Alfred Gwerder-Schelbert (ds Weibels Fredl) ist der älteste Muotathaler Pöstler

Während 33 Jahren war Alfred Gwerder-Schelbert (1934) tagtäglich mit seinem Handwagen unterwegs. Bei Wind und Wetter verteilte er die Post an die Haushalte im Postkreis Muotathal. Im Gespräch mit dem Zirk schwelgt er in Erinnerungen an vergangene Tage.

Von Manuela Hediger

 

 

 

In der gemütlichen Sitzecke im Altersheim Buobenmatt werde ich von Alfred Gwerder-Schelbert erwartet. Seit mittlerweile 23 Jahren ist er pensioniert. Natürlich ist der ehemalige Pöstler betroffen über die bevorstehende Schliessung der Post. Während über drei Jahrzehnten stand er im Dienst der Post und hat selbst zahlreiche Änderungen und Neuerungen miterlebt. Er teilt mit dem Zirk einige seiner Erinnerungen.

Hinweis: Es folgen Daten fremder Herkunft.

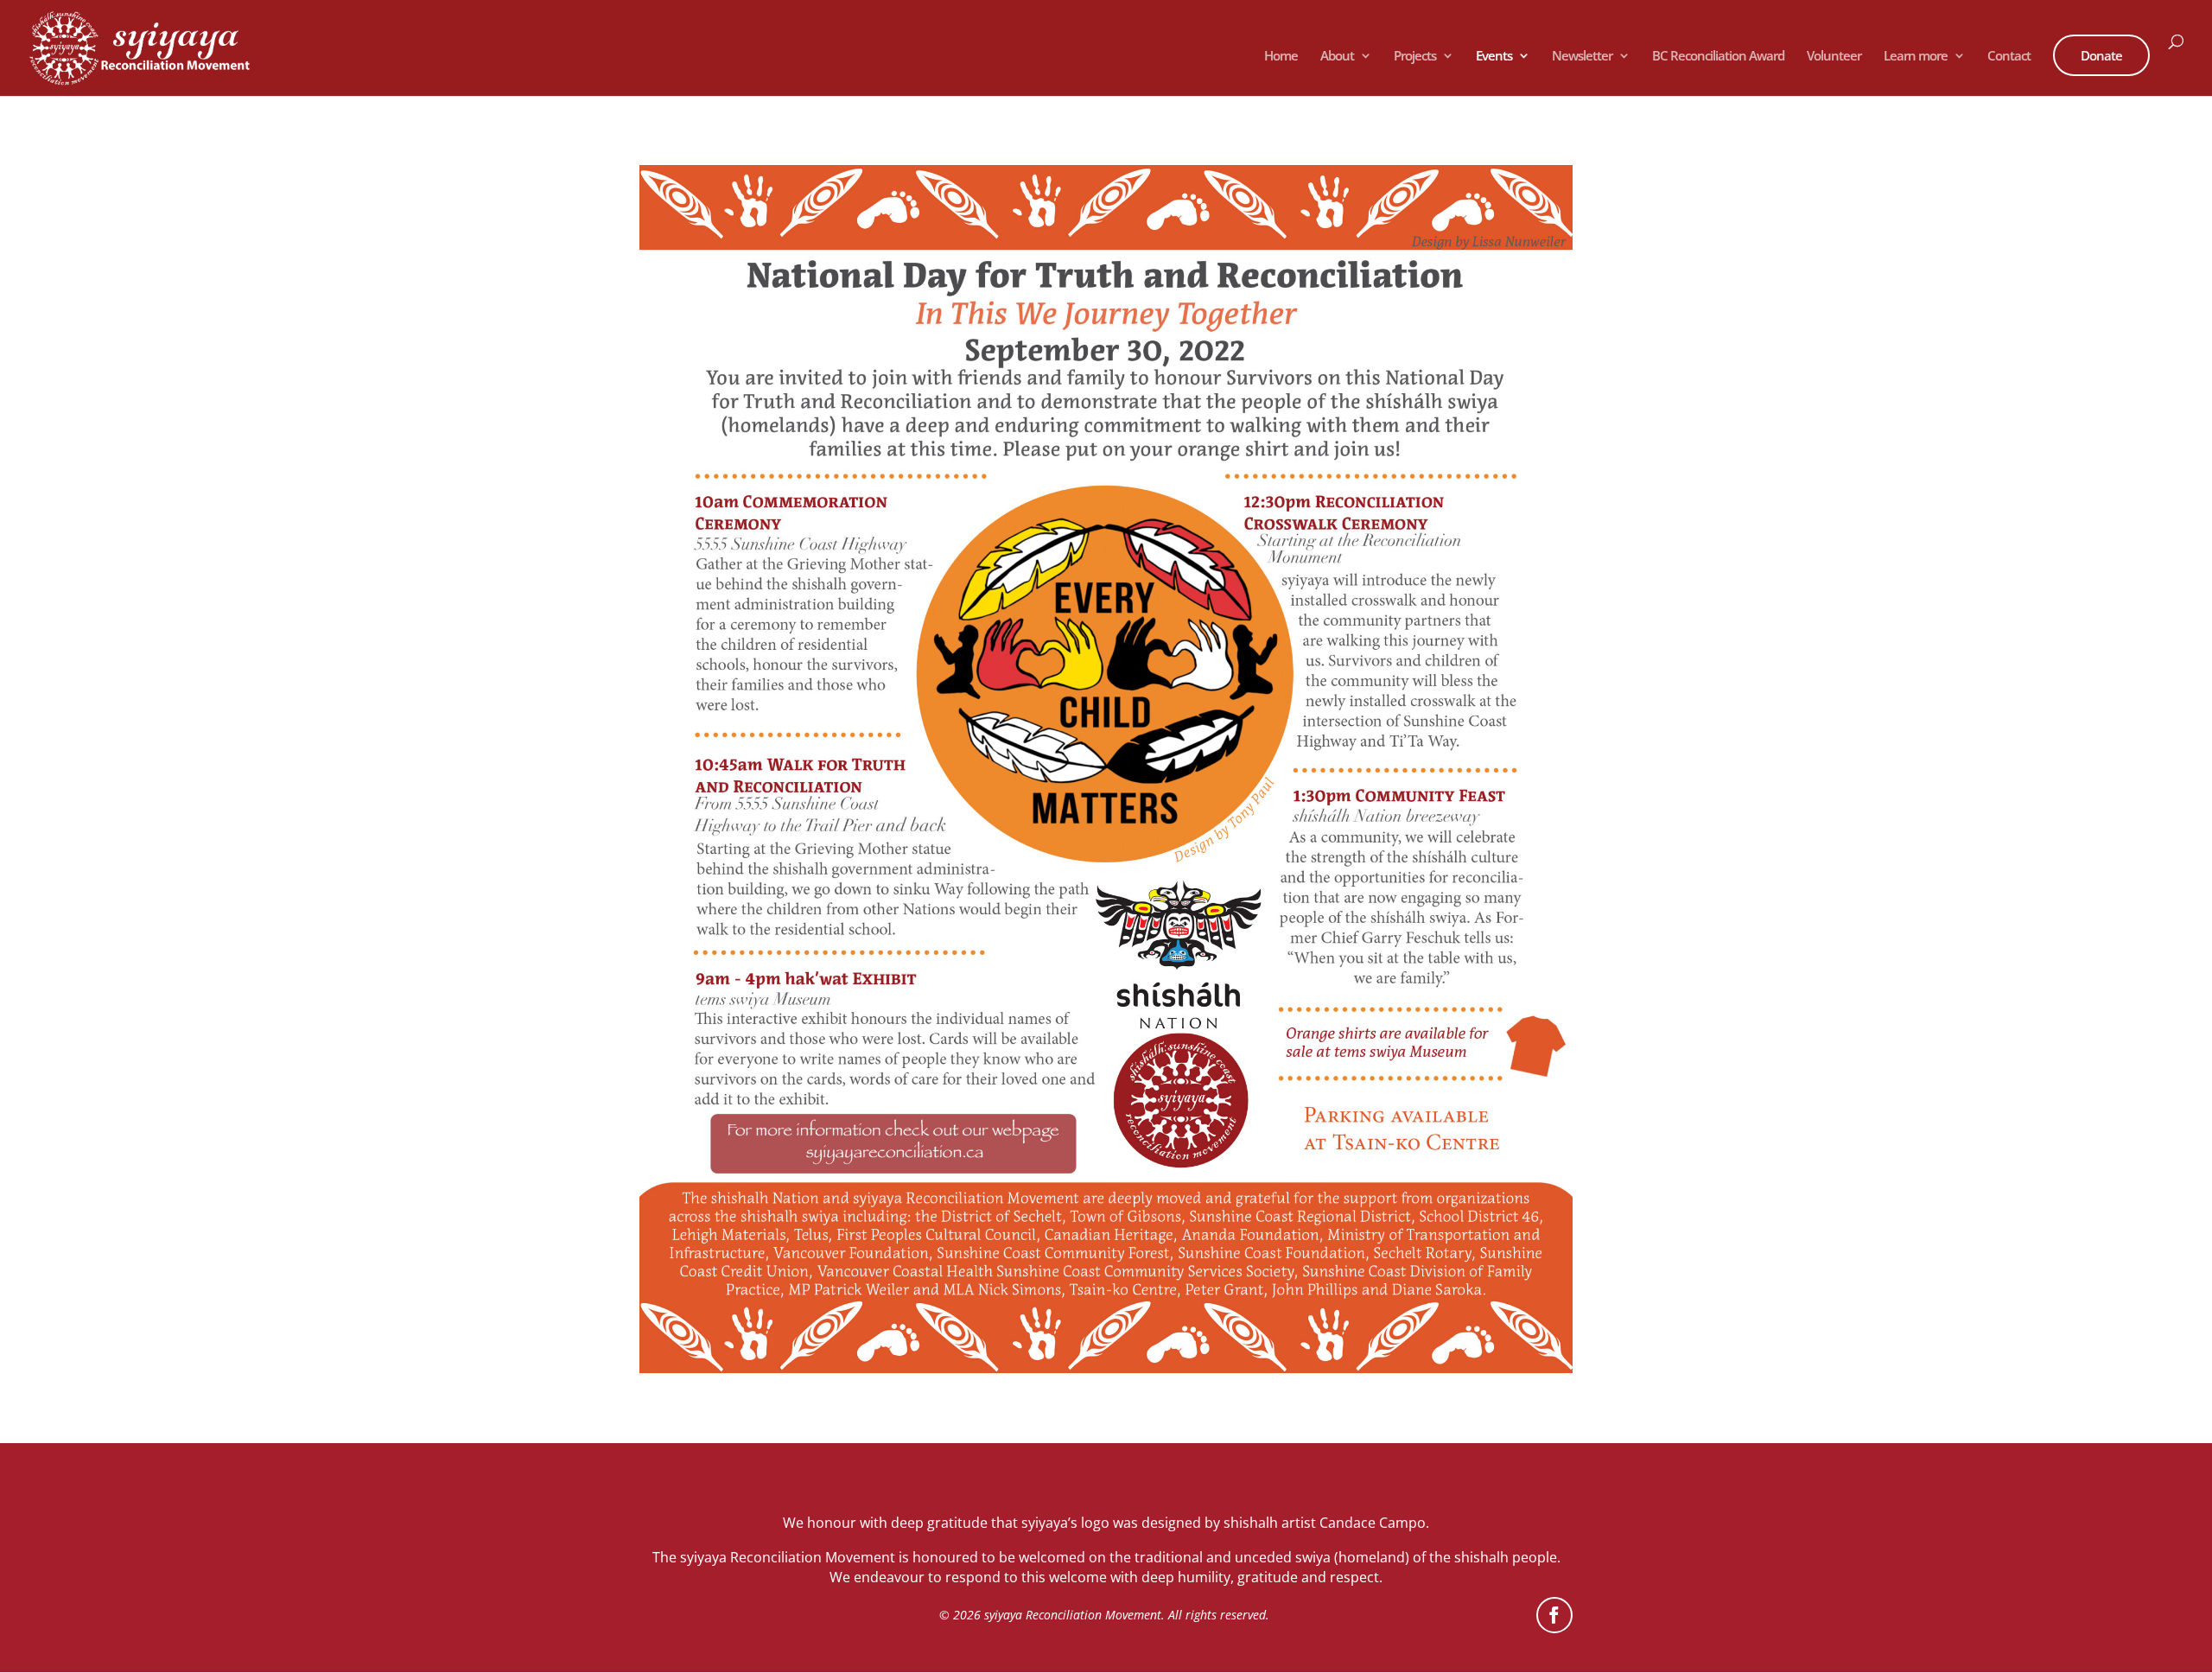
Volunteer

„Dr Fredl macht niä äs Gätterli uf“

Verschwiegen, wetterfest und gute Geografiekenntnisse. Diese Eigenschaften wurden von einem Pöstler erwartet. Dass Alfred Gwerder seinen Beruf geliebt hat, merkt man. Als er angefangen habe, so Gwerder, hätten die Bauern gesagt: „Dr Fredl macht niä äs Gätterli uf.“ Er sei einfach überall drüber gesprungen.

Aber das Verteilen der Post war nicht immer ein Vergnügen.  „Im Winter, wenn es so stark schneite, dass der Schnee schon in die Hosensäcke fiel, war es am schlimmsten. Aber auch da musste man raus.“ Und wenn ein neugieriger Thaler wissen wollte, welche Zeitung der Nachbar abonniert hat, wurde Verschwiegenheit erwartet. Das Postgeheimnis war heilig. Es durfte nicht mal verraten werden, ob jemand den «Boten» oder die «Schwyzer Zeitung» liest.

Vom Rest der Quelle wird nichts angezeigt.